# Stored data

════════

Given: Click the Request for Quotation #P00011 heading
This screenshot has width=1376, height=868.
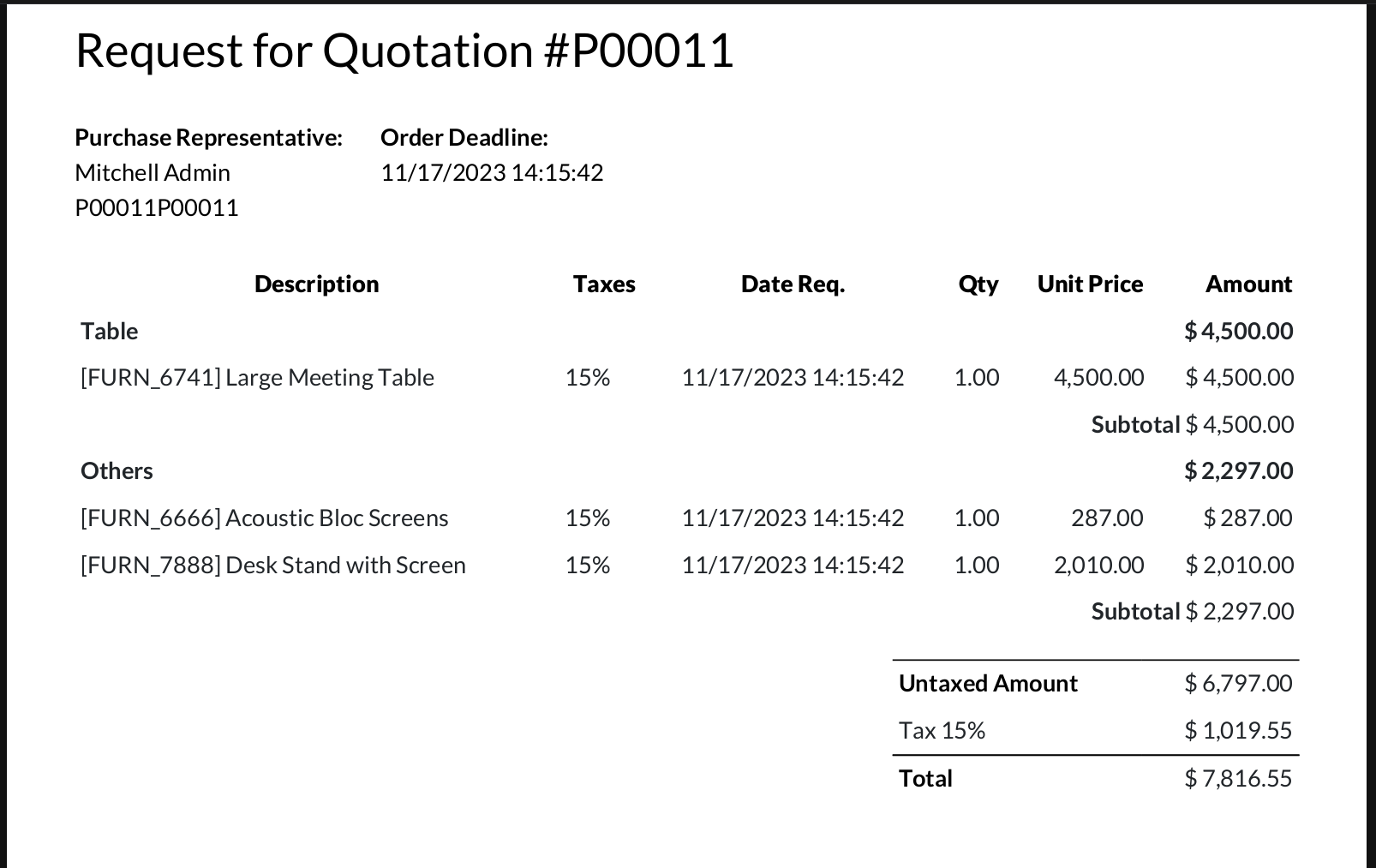Looking at the screenshot, I should (x=404, y=51).
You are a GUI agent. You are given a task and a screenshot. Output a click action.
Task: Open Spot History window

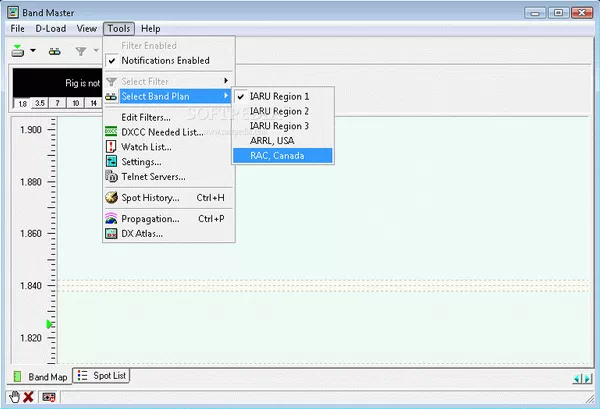coord(151,198)
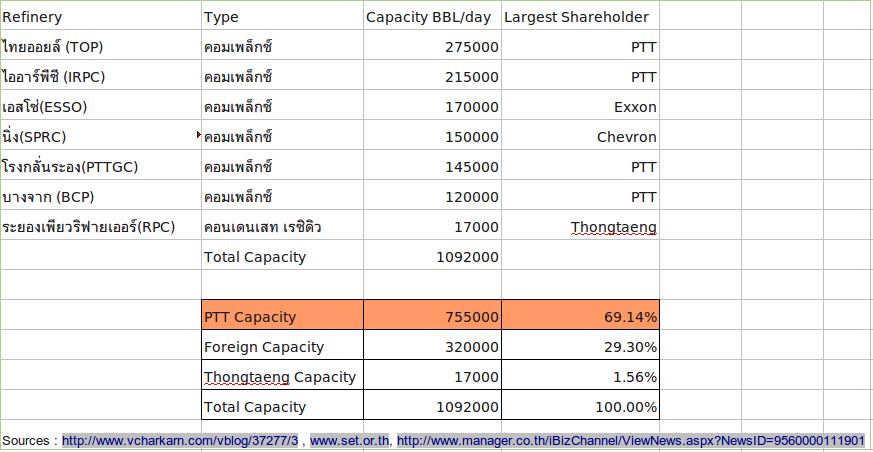Select the 275000 capacity value cell

click(431, 47)
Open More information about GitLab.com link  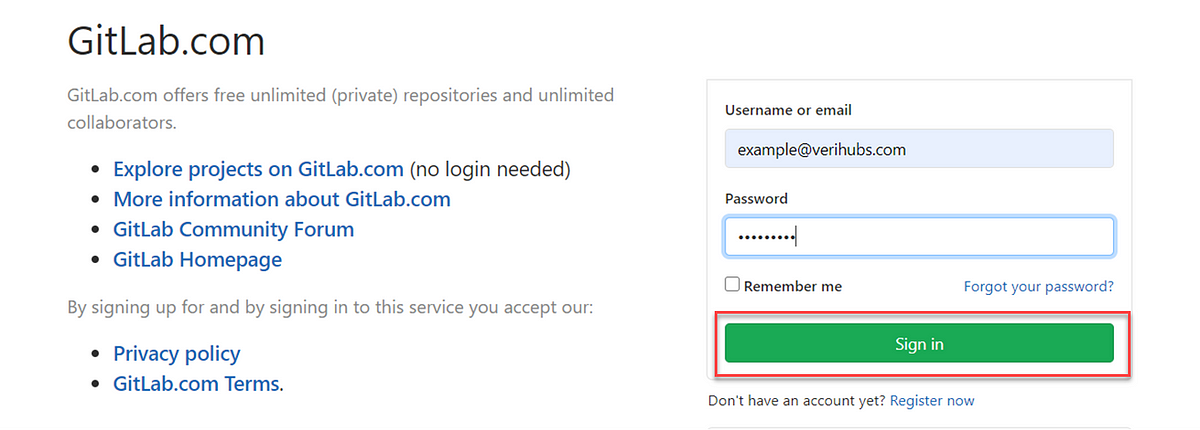[x=282, y=199]
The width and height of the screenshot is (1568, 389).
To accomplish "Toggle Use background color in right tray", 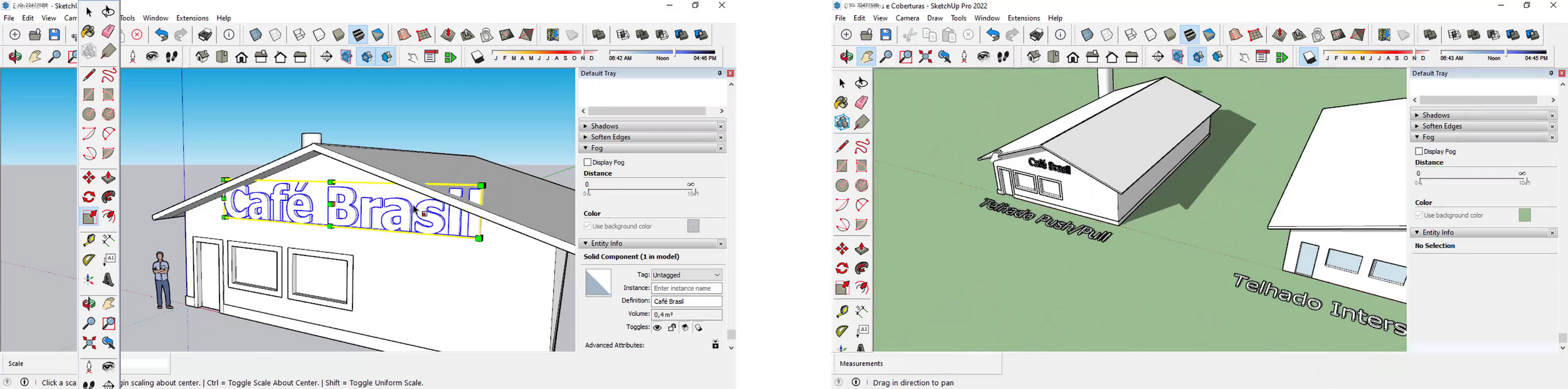I will coord(1419,215).
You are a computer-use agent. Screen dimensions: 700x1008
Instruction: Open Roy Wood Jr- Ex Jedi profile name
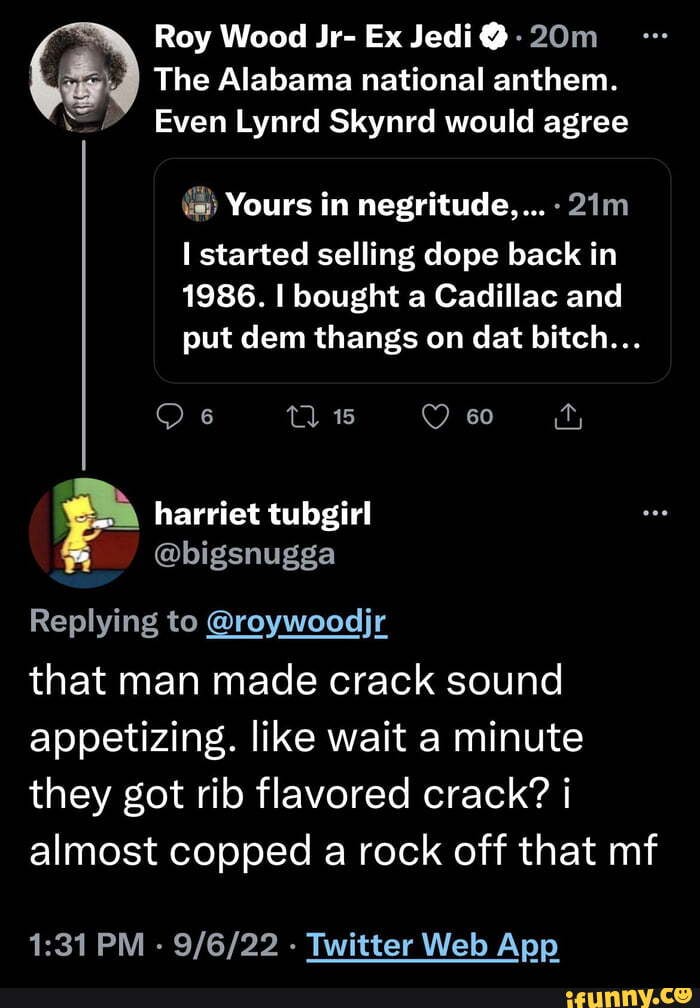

════════

# The problem
Lines with the word "agent" in them are the answer; report each one from the data.

# Response to this task
You are a GUI agent. You are given a task and a screenshot. Output a click action.
You are a computer-use agent. Screen dimensions: 700x1008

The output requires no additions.